In the records, starting with the line that contains "Image resolution: width=670" and going on through the line that contains "Action: click(x=482, y=154)", replace "follow amount" with "deposit amount" and give those lines again with nothing else changed.

>> START Material supplied

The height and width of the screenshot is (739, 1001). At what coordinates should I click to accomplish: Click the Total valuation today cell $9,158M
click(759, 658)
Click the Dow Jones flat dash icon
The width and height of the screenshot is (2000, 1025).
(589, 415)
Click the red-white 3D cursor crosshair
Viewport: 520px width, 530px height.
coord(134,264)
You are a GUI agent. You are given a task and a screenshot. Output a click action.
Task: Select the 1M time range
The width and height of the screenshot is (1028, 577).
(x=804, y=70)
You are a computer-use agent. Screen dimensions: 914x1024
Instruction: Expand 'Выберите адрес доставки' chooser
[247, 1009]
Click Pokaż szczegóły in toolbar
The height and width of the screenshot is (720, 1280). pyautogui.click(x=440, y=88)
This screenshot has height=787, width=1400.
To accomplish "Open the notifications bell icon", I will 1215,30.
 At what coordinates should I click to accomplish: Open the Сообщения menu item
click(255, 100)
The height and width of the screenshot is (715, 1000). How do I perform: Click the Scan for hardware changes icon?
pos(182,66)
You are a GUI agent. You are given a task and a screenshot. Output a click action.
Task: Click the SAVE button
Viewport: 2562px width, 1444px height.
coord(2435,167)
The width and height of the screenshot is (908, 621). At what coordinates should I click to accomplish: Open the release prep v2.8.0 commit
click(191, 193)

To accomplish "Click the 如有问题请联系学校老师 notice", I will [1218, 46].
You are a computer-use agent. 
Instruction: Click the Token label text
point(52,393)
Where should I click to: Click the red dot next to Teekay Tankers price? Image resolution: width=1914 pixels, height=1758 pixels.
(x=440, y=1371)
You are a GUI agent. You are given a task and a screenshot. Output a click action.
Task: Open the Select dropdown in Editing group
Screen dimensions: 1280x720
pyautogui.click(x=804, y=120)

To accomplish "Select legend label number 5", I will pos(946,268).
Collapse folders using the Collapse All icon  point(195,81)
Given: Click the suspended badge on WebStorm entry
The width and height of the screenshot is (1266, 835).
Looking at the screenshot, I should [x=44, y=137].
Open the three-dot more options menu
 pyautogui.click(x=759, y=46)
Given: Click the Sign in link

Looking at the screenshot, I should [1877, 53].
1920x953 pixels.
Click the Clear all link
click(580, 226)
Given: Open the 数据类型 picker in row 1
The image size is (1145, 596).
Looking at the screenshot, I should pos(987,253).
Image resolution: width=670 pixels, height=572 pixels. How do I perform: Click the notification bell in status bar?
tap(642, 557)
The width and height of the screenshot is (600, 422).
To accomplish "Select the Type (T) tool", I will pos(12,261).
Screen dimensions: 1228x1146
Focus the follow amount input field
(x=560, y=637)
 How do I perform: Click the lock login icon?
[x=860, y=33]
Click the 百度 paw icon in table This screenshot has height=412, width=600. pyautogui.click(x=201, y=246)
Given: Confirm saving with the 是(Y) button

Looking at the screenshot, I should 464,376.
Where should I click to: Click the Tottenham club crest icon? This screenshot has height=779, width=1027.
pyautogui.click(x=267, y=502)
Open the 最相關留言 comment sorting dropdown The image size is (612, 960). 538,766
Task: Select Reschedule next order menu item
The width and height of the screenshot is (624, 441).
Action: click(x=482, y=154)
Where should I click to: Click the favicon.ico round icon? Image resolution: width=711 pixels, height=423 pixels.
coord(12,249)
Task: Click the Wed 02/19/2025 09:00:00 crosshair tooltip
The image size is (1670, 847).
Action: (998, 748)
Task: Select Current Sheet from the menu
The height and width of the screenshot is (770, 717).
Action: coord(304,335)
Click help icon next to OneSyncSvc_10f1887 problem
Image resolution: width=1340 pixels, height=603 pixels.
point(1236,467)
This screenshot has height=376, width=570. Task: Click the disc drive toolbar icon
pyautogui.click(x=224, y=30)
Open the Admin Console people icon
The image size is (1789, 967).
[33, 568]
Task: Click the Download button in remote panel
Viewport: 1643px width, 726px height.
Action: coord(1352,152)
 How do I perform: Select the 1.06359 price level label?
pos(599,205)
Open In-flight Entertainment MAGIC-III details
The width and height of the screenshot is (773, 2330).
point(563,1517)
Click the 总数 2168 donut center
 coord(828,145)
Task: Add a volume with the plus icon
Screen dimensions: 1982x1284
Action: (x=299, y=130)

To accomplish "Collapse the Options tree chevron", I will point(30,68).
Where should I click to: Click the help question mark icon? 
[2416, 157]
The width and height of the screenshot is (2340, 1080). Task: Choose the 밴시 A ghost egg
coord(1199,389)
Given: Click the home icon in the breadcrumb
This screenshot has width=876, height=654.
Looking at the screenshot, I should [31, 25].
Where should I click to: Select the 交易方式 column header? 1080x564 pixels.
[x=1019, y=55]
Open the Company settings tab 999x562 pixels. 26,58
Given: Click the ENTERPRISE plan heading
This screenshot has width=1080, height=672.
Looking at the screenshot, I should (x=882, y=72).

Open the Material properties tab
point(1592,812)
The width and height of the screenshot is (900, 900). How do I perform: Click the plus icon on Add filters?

>> END Material supplied

Answer to the task
Image resolution: width=670 pixels, height=572 pixels. How do I perform: Click the notification bell in status bar?
tap(642, 557)
The width and height of the screenshot is (600, 422).
To accomplish "Select the Type (T) tool", I will pos(12,261).
Screen dimensions: 1228x1146
Focus the deposit amount input field
(x=560, y=637)
 How do I perform: Click the lock login icon?
[x=860, y=33]
Click the 百度 paw icon in table This screenshot has height=412, width=600. pyautogui.click(x=201, y=246)
Given: Confirm saving with the 是(Y) button

Looking at the screenshot, I should 464,376.
Where should I click to: Click the Tottenham club crest icon? This screenshot has height=779, width=1027.
pyautogui.click(x=267, y=502)
Open the 最相關留言 comment sorting dropdown The image size is (612, 960). 538,766
Task: Select Reschedule next order menu item
The width and height of the screenshot is (624, 441).
Action: click(x=482, y=154)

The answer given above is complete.